DATA UNDER STUDY:
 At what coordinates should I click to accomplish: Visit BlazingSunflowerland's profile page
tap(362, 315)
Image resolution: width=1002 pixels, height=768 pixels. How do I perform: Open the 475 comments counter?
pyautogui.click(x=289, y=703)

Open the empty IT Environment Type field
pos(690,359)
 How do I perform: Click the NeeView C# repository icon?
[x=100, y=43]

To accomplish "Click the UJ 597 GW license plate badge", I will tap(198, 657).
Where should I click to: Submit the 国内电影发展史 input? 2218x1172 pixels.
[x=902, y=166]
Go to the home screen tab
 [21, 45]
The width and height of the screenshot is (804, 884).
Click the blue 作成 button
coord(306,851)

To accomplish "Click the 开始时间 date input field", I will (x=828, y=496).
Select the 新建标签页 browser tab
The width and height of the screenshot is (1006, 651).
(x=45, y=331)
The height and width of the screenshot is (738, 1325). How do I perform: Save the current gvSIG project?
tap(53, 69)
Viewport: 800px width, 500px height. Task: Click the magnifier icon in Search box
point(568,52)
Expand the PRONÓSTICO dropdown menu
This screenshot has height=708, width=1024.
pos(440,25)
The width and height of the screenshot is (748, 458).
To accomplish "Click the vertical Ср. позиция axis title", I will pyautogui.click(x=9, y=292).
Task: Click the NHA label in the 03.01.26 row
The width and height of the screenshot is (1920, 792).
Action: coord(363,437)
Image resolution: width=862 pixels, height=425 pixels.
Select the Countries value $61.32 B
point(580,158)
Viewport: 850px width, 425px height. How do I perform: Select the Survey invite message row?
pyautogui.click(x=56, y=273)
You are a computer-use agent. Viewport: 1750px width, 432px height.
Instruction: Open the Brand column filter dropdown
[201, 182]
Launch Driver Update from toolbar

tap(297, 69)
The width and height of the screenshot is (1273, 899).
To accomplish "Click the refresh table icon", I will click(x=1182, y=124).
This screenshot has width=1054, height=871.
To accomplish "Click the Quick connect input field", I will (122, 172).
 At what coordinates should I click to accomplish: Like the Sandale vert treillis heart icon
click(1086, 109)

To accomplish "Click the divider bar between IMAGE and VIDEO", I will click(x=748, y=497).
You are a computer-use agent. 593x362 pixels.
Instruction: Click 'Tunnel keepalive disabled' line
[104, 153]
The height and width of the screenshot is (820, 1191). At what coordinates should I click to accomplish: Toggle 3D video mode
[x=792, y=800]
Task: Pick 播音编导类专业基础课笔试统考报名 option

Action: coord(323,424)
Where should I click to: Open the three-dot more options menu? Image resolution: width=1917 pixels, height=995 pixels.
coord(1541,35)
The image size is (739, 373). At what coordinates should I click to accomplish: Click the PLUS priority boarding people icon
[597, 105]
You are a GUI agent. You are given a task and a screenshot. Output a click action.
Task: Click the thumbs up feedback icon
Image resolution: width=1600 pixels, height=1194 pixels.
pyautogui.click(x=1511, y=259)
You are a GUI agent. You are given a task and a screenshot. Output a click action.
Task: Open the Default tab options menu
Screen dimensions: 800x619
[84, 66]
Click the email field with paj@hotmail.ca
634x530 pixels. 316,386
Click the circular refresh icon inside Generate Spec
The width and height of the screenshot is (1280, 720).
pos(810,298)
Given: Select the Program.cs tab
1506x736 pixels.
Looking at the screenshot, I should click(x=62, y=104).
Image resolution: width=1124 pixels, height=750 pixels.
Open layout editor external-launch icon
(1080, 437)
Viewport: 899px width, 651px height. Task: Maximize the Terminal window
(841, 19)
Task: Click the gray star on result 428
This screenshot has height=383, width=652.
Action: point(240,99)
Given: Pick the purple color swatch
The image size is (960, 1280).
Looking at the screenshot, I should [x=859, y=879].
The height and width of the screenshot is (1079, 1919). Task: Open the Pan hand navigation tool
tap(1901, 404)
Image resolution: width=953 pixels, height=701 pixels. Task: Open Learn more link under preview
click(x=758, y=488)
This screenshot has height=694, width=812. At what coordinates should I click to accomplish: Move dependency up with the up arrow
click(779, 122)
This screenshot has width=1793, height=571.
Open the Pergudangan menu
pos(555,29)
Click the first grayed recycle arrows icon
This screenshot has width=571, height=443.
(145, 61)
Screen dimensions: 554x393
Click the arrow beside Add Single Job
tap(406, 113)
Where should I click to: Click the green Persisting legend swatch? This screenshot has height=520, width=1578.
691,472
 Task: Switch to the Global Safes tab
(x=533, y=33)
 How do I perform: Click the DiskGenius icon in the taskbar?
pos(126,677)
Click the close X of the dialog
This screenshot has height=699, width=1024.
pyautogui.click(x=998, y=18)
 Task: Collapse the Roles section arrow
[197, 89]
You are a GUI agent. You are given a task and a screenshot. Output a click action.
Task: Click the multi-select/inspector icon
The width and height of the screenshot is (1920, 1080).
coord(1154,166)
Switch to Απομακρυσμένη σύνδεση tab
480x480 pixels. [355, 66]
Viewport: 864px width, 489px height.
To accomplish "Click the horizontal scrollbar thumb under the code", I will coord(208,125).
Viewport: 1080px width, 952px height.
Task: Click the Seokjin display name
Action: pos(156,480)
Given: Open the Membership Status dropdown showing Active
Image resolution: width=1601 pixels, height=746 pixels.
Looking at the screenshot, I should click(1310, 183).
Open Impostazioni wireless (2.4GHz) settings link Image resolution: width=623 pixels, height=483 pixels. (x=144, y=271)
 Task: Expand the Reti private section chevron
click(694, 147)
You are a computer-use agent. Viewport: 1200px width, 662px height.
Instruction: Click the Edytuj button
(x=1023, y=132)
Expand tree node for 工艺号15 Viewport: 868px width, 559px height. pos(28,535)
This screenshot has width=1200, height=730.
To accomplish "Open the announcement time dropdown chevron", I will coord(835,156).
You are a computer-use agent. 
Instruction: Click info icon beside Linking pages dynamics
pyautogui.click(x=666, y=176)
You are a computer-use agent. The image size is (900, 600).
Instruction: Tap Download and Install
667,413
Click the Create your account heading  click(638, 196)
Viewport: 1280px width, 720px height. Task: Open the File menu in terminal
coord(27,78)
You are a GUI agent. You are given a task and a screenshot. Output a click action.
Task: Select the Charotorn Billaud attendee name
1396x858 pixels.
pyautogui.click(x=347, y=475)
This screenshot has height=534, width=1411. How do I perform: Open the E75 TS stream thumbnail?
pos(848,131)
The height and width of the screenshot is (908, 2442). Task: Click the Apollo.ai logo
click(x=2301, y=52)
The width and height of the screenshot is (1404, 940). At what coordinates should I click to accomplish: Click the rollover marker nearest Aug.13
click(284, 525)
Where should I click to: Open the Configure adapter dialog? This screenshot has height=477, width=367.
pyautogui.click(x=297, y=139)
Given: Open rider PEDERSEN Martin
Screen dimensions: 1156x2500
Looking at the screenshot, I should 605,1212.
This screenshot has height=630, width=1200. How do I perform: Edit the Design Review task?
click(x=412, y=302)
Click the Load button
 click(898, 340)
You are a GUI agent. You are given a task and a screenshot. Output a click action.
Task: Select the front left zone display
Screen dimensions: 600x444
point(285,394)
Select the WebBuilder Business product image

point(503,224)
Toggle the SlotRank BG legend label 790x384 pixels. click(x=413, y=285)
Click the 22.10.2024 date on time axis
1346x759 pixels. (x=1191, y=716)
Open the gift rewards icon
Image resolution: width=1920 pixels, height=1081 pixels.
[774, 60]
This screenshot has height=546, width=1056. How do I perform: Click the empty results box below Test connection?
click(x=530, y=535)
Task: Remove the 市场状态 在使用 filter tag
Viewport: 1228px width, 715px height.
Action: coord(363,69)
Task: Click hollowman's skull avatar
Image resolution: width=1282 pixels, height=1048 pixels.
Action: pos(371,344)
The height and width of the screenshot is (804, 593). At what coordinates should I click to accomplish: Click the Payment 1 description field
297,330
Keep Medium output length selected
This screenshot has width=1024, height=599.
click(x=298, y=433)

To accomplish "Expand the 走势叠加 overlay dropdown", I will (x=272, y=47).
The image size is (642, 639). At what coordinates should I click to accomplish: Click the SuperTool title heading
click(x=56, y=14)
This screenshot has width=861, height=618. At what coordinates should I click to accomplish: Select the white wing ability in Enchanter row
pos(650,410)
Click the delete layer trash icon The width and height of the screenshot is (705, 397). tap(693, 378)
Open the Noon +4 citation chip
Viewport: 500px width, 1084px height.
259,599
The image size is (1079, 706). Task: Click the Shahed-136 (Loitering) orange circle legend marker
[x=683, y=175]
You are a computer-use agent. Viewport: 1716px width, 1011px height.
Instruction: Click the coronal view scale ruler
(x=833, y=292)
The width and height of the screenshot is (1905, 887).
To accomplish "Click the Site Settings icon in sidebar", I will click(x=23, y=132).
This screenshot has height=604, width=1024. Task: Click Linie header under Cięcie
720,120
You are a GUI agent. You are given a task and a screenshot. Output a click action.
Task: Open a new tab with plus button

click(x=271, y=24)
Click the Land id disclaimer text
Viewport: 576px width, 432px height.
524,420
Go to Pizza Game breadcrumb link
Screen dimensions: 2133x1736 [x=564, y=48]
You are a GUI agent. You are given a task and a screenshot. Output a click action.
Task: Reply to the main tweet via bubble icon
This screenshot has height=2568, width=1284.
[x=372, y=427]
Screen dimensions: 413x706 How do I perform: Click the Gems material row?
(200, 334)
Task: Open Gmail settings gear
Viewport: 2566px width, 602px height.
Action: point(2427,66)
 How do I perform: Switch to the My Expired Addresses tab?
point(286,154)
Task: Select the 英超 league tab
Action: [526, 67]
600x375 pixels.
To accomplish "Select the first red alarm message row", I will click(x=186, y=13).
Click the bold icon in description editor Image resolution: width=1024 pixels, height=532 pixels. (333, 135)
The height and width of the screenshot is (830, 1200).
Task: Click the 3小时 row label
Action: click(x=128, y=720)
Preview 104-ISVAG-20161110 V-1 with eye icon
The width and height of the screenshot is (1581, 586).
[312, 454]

AIM OF THE EXERCISE:
All lines above containing the string "computer": copy each one.

REPLY TO THE EXERCISE:
You are a computer-use agent. Viewport: 1750px width, 432px height.
You are a computer-use agent. 593x362 pixels.
You are a computer-use agent. Viewport: 1200px width, 662px height.
You are a computer-use agent. 
You are a computer-use agent. The image size is (900, 600).
You are a computer-use agent. Viewport: 1716px width, 1011px height.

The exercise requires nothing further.